### WORK ORDER
From the entries below, give the number of lines where the word "agent" occurs, and nothing else.

### THE INPUT
────
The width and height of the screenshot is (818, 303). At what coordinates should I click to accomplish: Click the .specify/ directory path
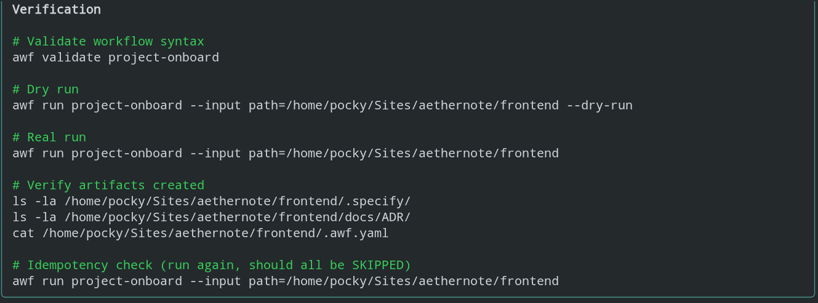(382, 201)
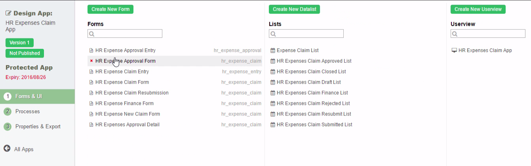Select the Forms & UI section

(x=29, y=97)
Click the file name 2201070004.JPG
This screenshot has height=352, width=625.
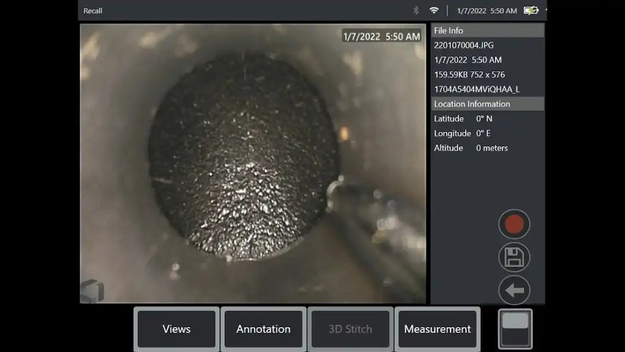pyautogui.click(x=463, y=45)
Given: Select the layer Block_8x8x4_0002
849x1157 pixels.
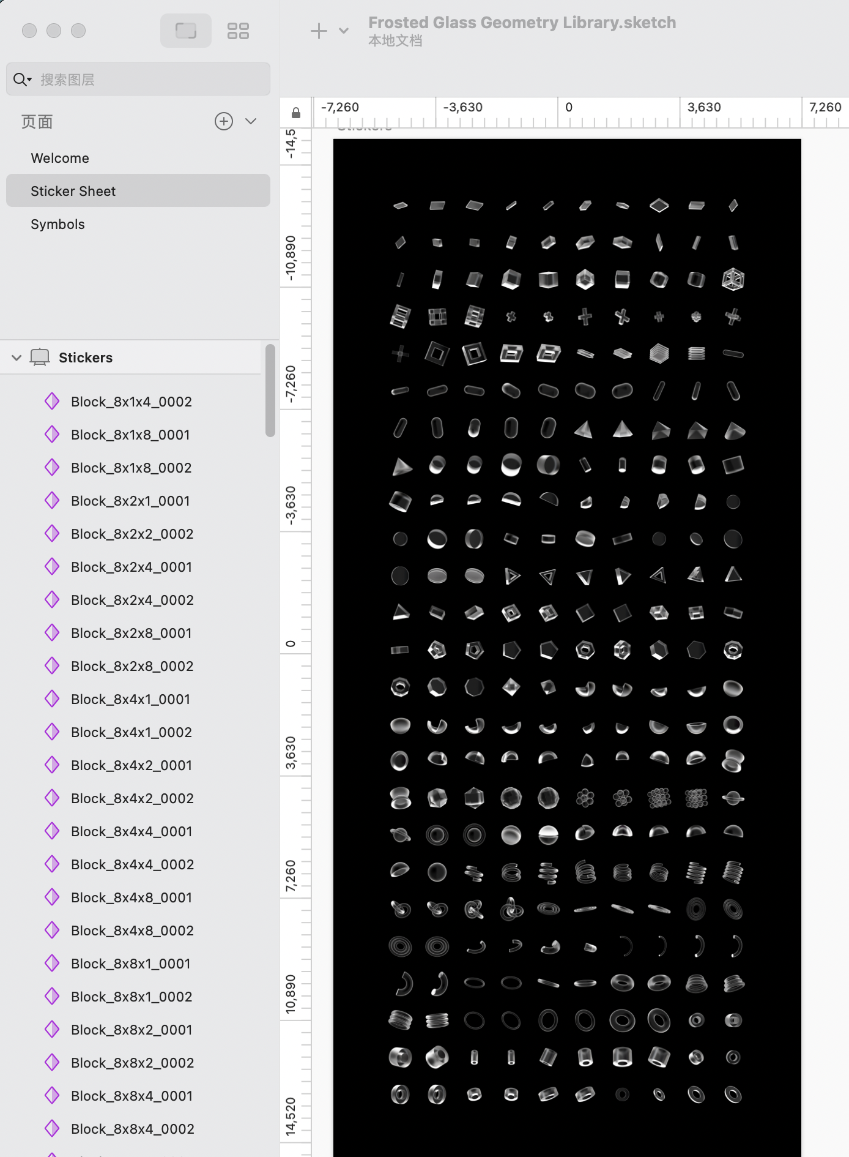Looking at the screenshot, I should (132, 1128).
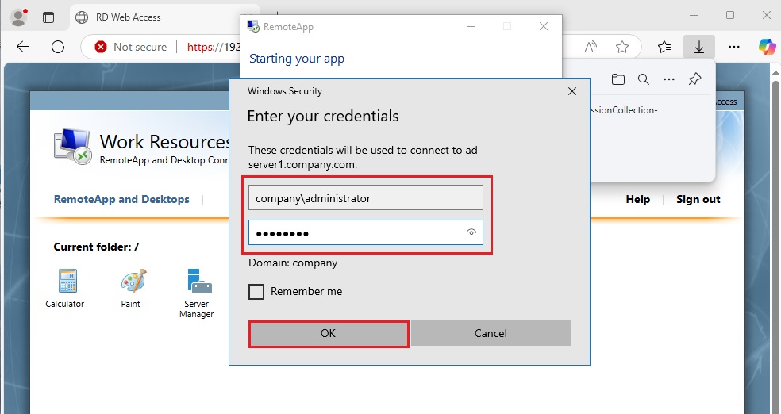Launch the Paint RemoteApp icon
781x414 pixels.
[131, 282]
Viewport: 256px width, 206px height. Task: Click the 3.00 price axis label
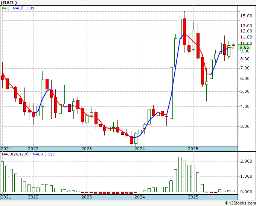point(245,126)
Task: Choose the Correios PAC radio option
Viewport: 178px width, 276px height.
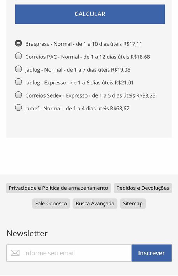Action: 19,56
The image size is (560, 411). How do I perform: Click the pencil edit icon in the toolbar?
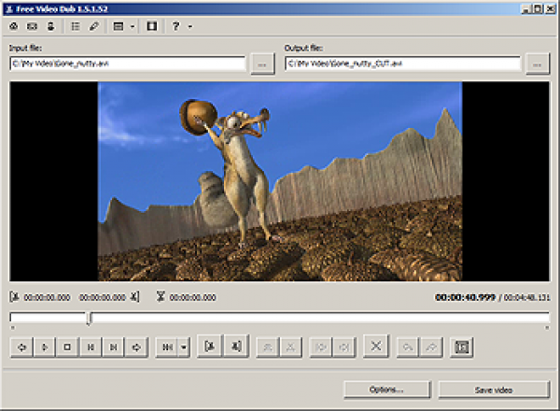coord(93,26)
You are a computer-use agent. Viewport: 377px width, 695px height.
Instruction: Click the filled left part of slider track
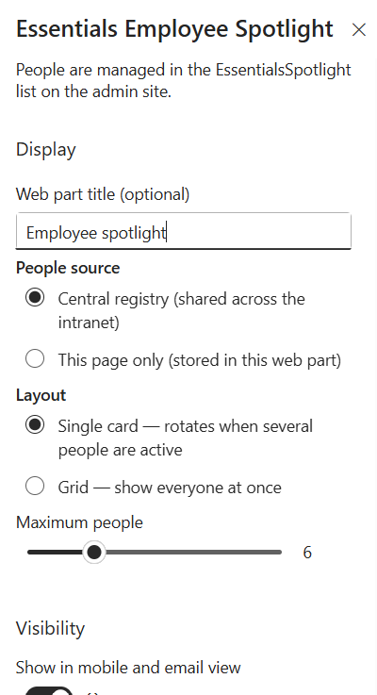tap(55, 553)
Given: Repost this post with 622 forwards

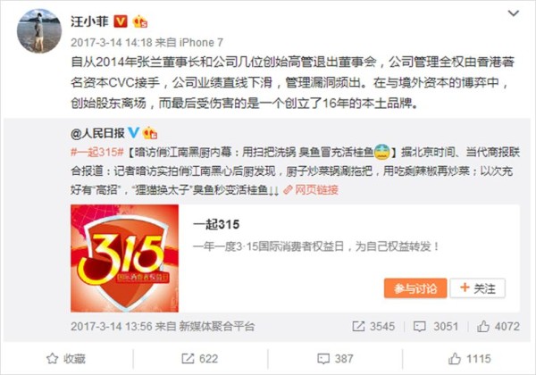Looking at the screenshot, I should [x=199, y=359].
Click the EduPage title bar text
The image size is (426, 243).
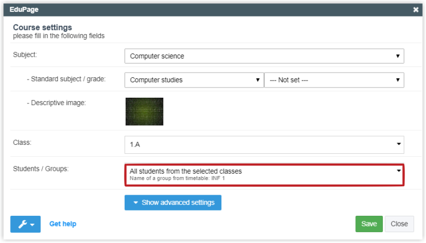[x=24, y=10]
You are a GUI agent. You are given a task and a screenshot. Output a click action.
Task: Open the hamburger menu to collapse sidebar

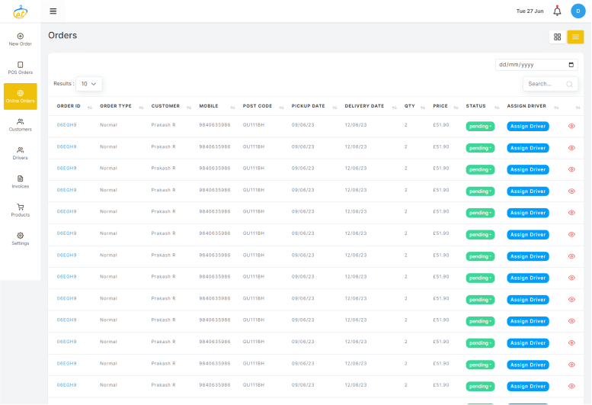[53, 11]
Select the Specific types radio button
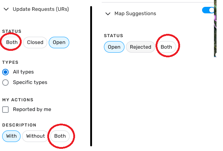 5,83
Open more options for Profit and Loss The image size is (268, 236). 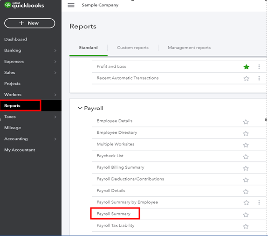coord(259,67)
────
### WRITTEN ANSWER
2